Firstly, take a train from Osaka station to Kyoto. There are lots of trains to choose from since they travel regularly between the two cities. Specifically, you should look for a JR Special Rapid Service, Limited Express Thunderbird or Limited Express Hakuto. The JR Kyoto Line Rapid Service is also an option but it takes 10 minutes longer. The journey should take you approximately 30 minutes and if you have a Japanese Rail pass this trip is also included. Otherwise, buy a ticket when you get to the station. You don’t need to reserve a seat on these local trains and in fact, there is no option to do so on most of them. Just hop on and then sit in any spare seat.

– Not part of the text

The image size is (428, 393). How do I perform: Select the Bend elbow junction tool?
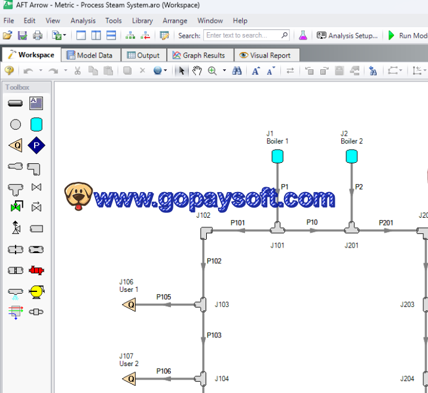point(36,167)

When you arrive in Kyoto take a while to explore the station. Surprisingly, Kyoto station is a tourist attraction in its own right. Look for the steps going up because the best views are from the top. As you can see in the photo below there are lots of them but you don’t have to climb them all. Fortunately, there is also an escalator which will take you up into the roof area.
Firstly, you get some fantastic views of the station below you. This glass and steel structure is really impressive and so much more than just a railway station. As I have said, on these upper levels, you’ll find plenty of things to occupy your time. There’s a whole street of restaurants so it’s the ideal place for lunch.
Keep heading up and you’ll then come out into the open on the roof. Here you’ll find some quite extensive gardens to explore while you enjoy the fresh air. Also, don’t forget to take a look at some of the fabulous views across Kyoto.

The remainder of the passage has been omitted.